# What is being asked
Update the data below by changing every "computer-use agent" to "screen agent", leaving everything else as it is.

Stored records
##############################

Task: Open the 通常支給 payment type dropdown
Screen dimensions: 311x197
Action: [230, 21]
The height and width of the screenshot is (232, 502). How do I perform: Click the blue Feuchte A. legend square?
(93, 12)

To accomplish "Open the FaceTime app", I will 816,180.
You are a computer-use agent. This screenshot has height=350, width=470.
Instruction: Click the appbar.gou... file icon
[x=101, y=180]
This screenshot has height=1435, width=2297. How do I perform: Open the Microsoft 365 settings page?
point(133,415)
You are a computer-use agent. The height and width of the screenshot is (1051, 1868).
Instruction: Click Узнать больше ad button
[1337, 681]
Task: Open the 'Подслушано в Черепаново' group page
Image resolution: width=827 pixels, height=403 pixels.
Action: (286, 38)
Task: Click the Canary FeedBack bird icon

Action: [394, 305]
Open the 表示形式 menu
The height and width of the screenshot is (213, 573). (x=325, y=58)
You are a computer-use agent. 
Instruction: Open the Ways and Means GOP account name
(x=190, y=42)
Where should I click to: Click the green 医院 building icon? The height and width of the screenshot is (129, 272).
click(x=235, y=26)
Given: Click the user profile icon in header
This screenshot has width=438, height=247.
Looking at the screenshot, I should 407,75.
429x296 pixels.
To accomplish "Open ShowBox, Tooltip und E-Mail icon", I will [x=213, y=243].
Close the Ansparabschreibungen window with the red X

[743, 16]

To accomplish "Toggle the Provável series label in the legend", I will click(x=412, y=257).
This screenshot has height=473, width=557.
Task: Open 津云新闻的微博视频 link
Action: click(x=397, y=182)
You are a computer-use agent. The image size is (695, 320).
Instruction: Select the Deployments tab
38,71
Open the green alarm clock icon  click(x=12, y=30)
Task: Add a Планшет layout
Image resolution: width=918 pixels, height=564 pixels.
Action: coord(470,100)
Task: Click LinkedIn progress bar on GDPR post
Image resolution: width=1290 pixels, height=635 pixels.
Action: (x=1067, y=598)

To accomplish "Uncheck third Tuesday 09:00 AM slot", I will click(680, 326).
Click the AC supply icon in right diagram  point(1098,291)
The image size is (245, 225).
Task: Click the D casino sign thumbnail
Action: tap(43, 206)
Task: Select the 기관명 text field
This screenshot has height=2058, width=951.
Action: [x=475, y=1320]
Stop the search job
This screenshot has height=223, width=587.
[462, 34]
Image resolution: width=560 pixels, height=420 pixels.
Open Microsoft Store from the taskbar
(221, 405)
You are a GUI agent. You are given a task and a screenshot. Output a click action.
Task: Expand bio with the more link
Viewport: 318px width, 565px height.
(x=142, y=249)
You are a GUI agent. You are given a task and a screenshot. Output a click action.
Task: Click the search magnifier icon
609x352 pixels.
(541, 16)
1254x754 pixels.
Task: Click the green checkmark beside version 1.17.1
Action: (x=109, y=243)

##############################

# Full answer
Task: Open the 通常支給 payment type dropdown
Screen dimensions: 311x197
Action: [230, 21]
The height and width of the screenshot is (232, 502). How do I perform: Click the blue Feuchte A. legend square?
(93, 12)

To accomplish "Open the FaceTime app", I will 816,180.
You are a screen agent. This screenshot has height=350, width=470.
Instruction: Click the appbar.gou... file icon
[x=101, y=180]
This screenshot has height=1435, width=2297. How do I perform: Open the Microsoft 365 settings page?
point(133,415)
You are a screen agent. The height and width of the screenshot is (1051, 1868).
Instruction: Click Узнать больше ad button
[1337, 681]
Task: Open the 'Подслушано в Черепаново' group page
Image resolution: width=827 pixels, height=403 pixels.
Action: (286, 38)
Task: Click the Canary FeedBack bird icon

Action: [394, 305]
Open the 表示形式 menu
The height and width of the screenshot is (213, 573). (x=325, y=58)
You are a screen agent. 
Instruction: Open the Ways and Means GOP account name
(x=190, y=42)
Where should I click to: Click the green 医院 building icon? The height and width of the screenshot is (129, 272).
click(x=235, y=26)
Given: Click the user profile icon in header
This screenshot has width=438, height=247.
Looking at the screenshot, I should 407,75.
429x296 pixels.
To accomplish "Open ShowBox, Tooltip und E-Mail icon", I will [x=213, y=243].
Close the Ansparabschreibungen window with the red X

[743, 16]

To accomplish "Toggle the Provável series label in the legend", I will click(x=412, y=257).
This screenshot has height=473, width=557.
Task: Open 津云新闻的微博视频 link
Action: click(x=397, y=182)
You are a screen agent. The image size is (695, 320).
Instruction: Select the Deployments tab
38,71
Open the green alarm clock icon  click(x=12, y=30)
Task: Add a Планшет layout
Image resolution: width=918 pixels, height=564 pixels.
Action: coord(470,100)
Task: Click LinkedIn progress bar on GDPR post
Image resolution: width=1290 pixels, height=635 pixels.
Action: (x=1067, y=598)

To accomplish "Uncheck third Tuesday 09:00 AM slot", I will click(680, 326).
Click the AC supply icon in right diagram  point(1098,291)
The image size is (245, 225).
Task: Click the D casino sign thumbnail
Action: tap(43, 206)
Task: Select the 기관명 text field
This screenshot has height=2058, width=951.
Action: [x=475, y=1320]
Stop the search job
This screenshot has height=223, width=587.
[462, 34]
Image resolution: width=560 pixels, height=420 pixels.
Open Microsoft Store from the taskbar
(221, 405)
You are a GUI agent. You are given a task and a screenshot. Output a click action.
Task: Expand bio with the more link
Viewport: 318px width, 565px height.
(x=142, y=249)
You are a GUI agent. You are given a task and a screenshot. Output a click action.
Task: Click the search magnifier icon
609x352 pixels.
(541, 16)
1254x754 pixels.
Task: Click the green checkmark beside version 1.17.1
Action: (x=109, y=243)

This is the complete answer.